Transferred to intensive care
"They came back and told us she had to be transferred to St Mary's Paediatric Intensive Care Unit. CATS (Children Acute Transport Service) came and transported her. The CATS team was fantastic, they talked me through everything and tried to reassure me. She arrived there on Tuesday, in the early evening. I was struggling to cope and finding it unbearable. I was in complete shock.
We were sent to the family room until the consultant, Dr de Munter, and the team came in to talk to us. I found it hard to listen, I didn't want to hear. I couldn't believe it was happening.
Khiara was stabilised, put on a ventilator, heavily sedated and put on numerous drugs. Every second of every day was excruciating for me but I knew she was in the best place - St Mary's PICU is renowned worldwide for its specialism in meningitis.
The first night she was stable and responding to treatment. I could not go and see her straightaway. The thought of seeing her like that was unbearable. I managed to go in first with my eyes closed and hold her hand while the nurse explained all the tubes and what everything was.
I gradually opened my eyes to look at my precious baby. All the nurses and staff are lovely people. They are special people who do an amazing job. I felt so helpless.
She remained stable and was even trying to fight the sedation and moving her arms to grab the tube. On the Saturday they were hoping she would be ready to be excubated but initially she had too much fluid. Thankfully she was ready for the tubes to be taken out on the Monday.
She had to have an oxygen mask straightaway to help her, then she was fitted with oxygen tubes and had a nebuliser. She was still very heavily sedated, just staring and rolling her eyes which I found heartbreaking. I just wanted her back to normal. She was very jittery due to withdrawing from the large doses of morphine and sedation, so they had to give her small doses and withdraw her slowly.

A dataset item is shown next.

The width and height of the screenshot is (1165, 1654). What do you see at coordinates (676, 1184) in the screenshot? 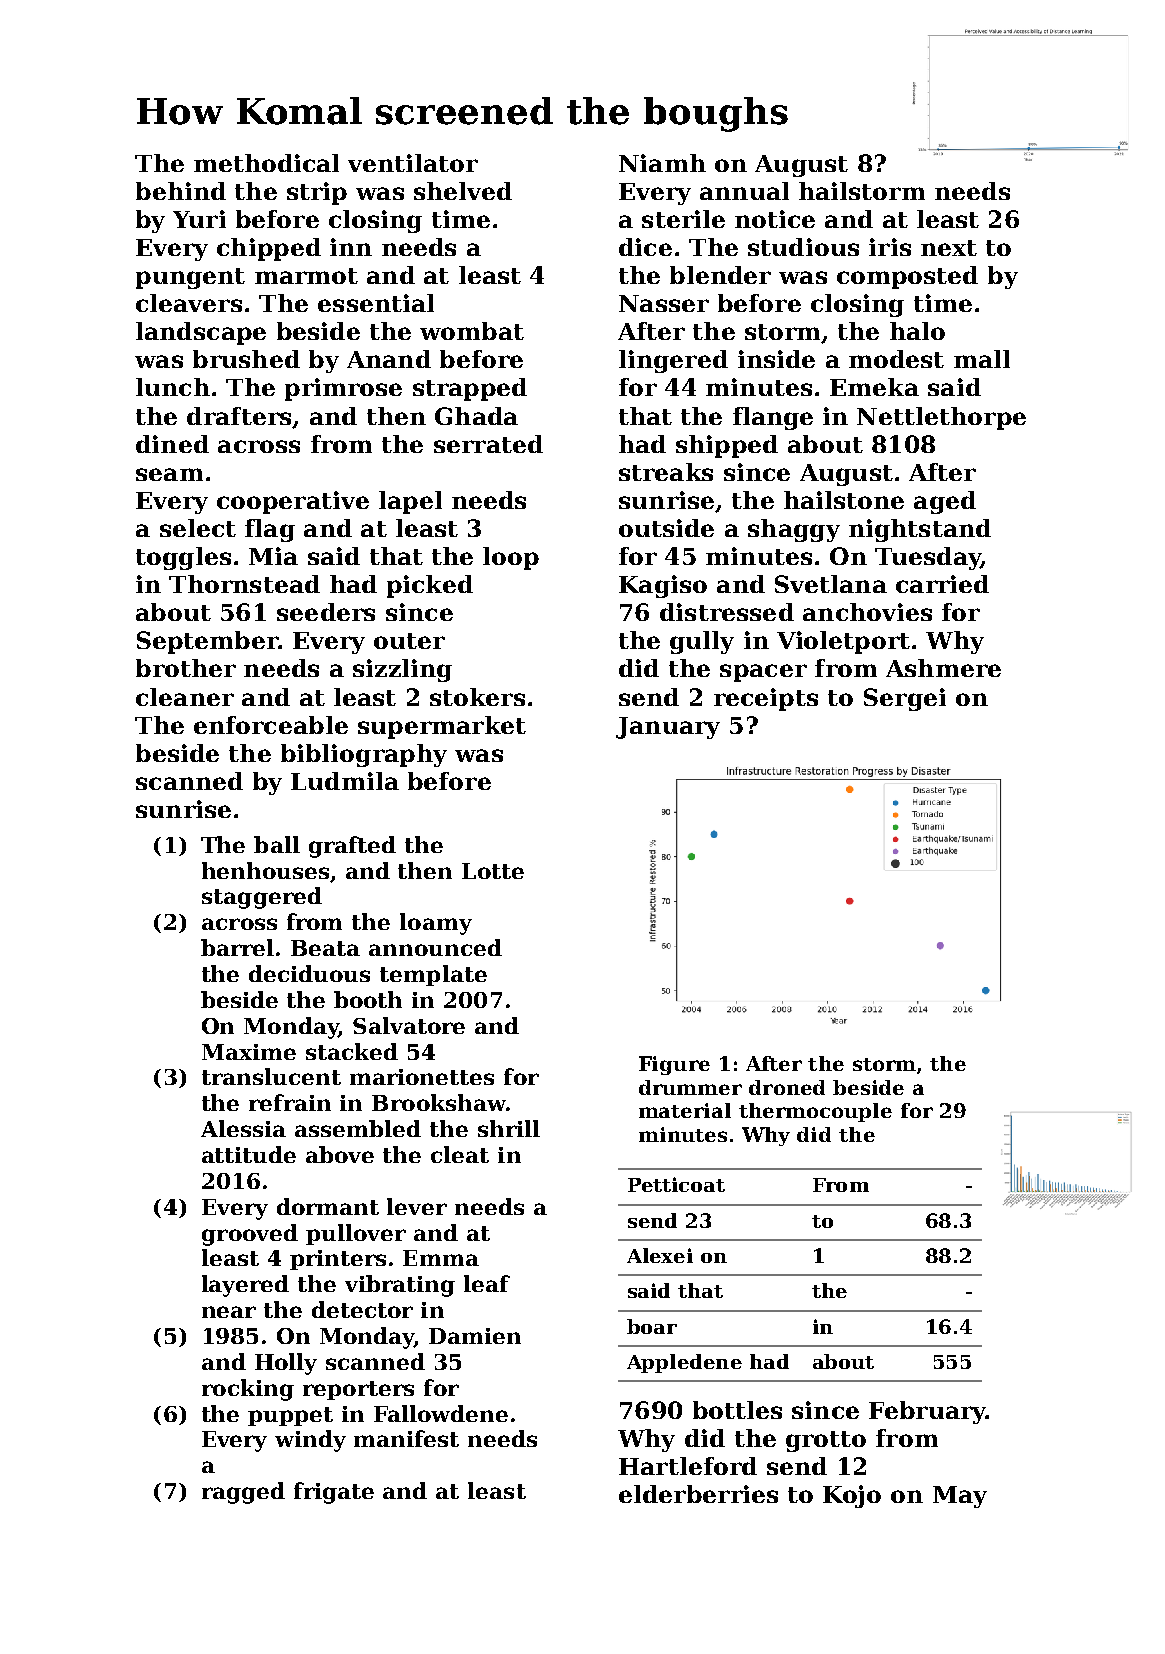
I see `Petticoat` at bounding box center [676, 1184].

I got to hold my little girl for the first time and heard her make a little cry. My heart was filled with emotion. On the Tuesday we were referred back to our local hospital, which frightened me after our treatment in A and E.
The next part of our journey was her recovery. For the next few days she just lay there lifeless, still under the influence of the heavy sedation. She was almost like a newborn baby. She was fed through a tube and on oxygen for the first day. She was very jumpy and grisly due to withdrawing from the drugs.

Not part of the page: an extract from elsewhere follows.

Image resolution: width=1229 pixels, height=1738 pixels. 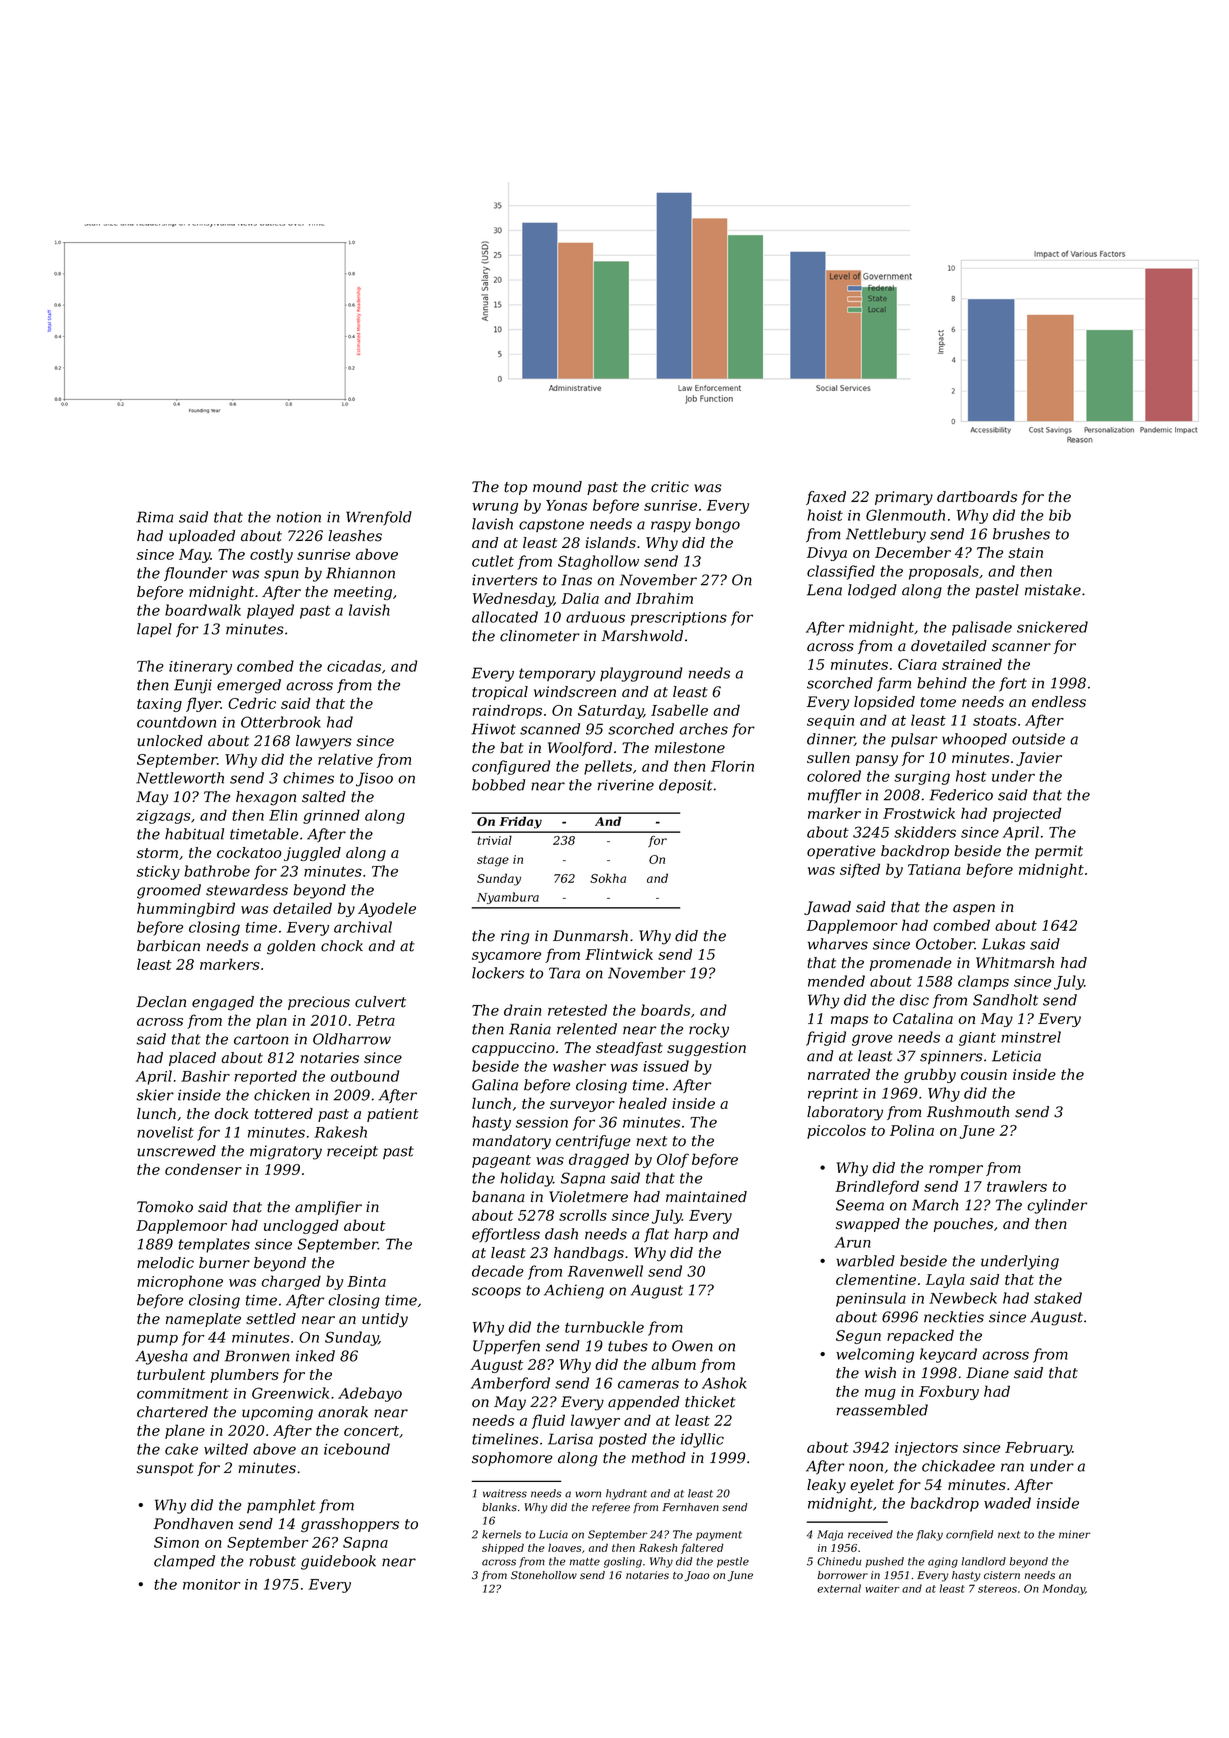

Every day she gradually improved and we could see glimpses of our little girl coming back. She began to gain more strength, she smiled, laughed, cried. She put her hand out to toys. Towards the end she began to sit up, pull herself up, sit and crawl, stand.
I can't express how immensely happy and blessed I felt. My baby girl was back. The feeding tube came out she was gradually reintroduced to solids and the bottle. She was discharged after seven days in total. She is walking now better than she was before and is doing fantastic.
Meningococcal septicaemia is a seriously deadly illness, but thanks to the outstanding knowledge and care of the PICU staff at St Mary's and the CATS team, my daughter is doing great.
My immense thanks go to them forever. Where would we be without them? I thank God every day."
We can fight meningitis but too often it is misdiagnosed and not recognised.
"Every second counts with this disease and it needs to be caught immediately. If my daughter was left any longer in A and E the outcome may have been very different. Babies and children should be seen immediately.
I think there needs to be separate paediatric A and E in all hospitals."